→ **STATED PROBLEM**
Find every line in the entries below that contains the word "Identify", and copy each of those lines. Case matters.

# START OF RECORDED DATA

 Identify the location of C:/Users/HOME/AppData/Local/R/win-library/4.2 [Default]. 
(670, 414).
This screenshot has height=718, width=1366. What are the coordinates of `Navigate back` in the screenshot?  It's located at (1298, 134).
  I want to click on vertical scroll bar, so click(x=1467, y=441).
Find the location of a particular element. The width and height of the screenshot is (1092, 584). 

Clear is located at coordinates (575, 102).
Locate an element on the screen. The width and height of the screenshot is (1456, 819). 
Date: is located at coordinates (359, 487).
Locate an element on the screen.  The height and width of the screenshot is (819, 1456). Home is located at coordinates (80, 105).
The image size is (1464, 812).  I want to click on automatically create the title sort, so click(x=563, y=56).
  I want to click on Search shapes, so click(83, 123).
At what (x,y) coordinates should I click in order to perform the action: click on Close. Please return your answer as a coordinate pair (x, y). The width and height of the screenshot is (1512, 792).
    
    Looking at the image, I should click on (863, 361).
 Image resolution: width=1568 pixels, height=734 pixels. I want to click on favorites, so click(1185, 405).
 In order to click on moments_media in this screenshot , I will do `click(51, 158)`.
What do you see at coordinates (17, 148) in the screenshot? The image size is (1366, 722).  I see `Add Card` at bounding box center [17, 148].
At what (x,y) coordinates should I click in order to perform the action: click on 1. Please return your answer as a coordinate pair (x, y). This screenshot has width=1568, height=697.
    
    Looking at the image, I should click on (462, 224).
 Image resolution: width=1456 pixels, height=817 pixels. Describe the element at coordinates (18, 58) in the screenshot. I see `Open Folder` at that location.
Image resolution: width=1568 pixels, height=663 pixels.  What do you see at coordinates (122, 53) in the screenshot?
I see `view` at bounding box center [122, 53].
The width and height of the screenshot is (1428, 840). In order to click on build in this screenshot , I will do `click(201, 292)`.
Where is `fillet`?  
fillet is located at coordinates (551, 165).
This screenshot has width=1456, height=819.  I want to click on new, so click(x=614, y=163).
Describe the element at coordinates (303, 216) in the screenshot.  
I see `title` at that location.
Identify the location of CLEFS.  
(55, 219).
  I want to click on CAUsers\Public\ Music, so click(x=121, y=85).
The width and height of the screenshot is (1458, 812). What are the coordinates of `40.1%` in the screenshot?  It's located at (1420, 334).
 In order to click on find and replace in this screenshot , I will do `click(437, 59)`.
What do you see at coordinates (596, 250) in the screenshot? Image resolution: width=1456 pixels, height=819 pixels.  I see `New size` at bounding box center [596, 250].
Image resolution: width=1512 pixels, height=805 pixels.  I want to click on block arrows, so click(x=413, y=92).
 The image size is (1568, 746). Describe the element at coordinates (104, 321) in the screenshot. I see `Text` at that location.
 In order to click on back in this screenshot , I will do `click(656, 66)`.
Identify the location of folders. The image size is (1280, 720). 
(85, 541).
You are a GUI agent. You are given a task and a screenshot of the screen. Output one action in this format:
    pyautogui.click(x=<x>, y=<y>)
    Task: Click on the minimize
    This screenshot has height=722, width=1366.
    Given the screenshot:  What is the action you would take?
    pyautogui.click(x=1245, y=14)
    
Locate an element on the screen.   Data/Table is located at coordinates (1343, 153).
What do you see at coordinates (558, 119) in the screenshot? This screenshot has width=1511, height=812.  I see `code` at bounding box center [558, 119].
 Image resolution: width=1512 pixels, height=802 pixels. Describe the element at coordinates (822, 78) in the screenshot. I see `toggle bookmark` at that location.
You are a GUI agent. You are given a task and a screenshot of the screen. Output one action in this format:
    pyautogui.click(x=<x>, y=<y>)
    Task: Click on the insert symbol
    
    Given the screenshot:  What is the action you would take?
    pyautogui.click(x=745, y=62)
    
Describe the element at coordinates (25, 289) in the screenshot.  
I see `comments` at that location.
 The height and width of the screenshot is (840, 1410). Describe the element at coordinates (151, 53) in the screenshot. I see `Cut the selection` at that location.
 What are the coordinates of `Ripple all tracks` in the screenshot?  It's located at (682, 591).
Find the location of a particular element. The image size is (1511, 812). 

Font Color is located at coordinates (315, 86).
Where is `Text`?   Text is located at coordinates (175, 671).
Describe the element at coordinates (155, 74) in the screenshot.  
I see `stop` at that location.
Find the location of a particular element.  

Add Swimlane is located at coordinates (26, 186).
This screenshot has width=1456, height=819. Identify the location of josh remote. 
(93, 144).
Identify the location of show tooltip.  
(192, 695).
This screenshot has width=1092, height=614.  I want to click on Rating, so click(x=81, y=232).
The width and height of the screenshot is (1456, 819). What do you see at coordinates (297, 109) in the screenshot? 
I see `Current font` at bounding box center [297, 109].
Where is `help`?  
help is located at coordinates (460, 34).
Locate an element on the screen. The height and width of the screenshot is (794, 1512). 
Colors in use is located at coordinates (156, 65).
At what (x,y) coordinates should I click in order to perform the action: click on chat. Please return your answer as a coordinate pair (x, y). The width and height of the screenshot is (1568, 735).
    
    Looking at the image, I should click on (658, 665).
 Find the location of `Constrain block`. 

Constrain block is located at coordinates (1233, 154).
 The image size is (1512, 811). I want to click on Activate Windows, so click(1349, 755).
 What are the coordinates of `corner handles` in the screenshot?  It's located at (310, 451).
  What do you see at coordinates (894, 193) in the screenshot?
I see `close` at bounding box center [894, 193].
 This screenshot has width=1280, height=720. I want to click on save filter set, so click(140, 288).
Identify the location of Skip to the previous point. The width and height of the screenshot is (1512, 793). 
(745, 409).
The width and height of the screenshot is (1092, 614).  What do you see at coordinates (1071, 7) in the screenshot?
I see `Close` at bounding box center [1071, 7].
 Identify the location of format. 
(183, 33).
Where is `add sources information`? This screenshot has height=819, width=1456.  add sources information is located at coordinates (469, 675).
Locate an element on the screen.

# END OF RECORDED DATA

→ **ANSWER**
 Identify the location of C:/Users/HOME/AppData/Local/R/win-library/4.2 [Default]. 
Identify the location of CLEFS.  
Identify the location of folders. The image size is (1280, 720). 
This screenshot has width=1456, height=819. Identify the location of josh remote. 
Identify the location of show tooltip.  
Identify the location of Skip to the previous point. The width and height of the screenshot is (1512, 793). 
 Identify the location of format. 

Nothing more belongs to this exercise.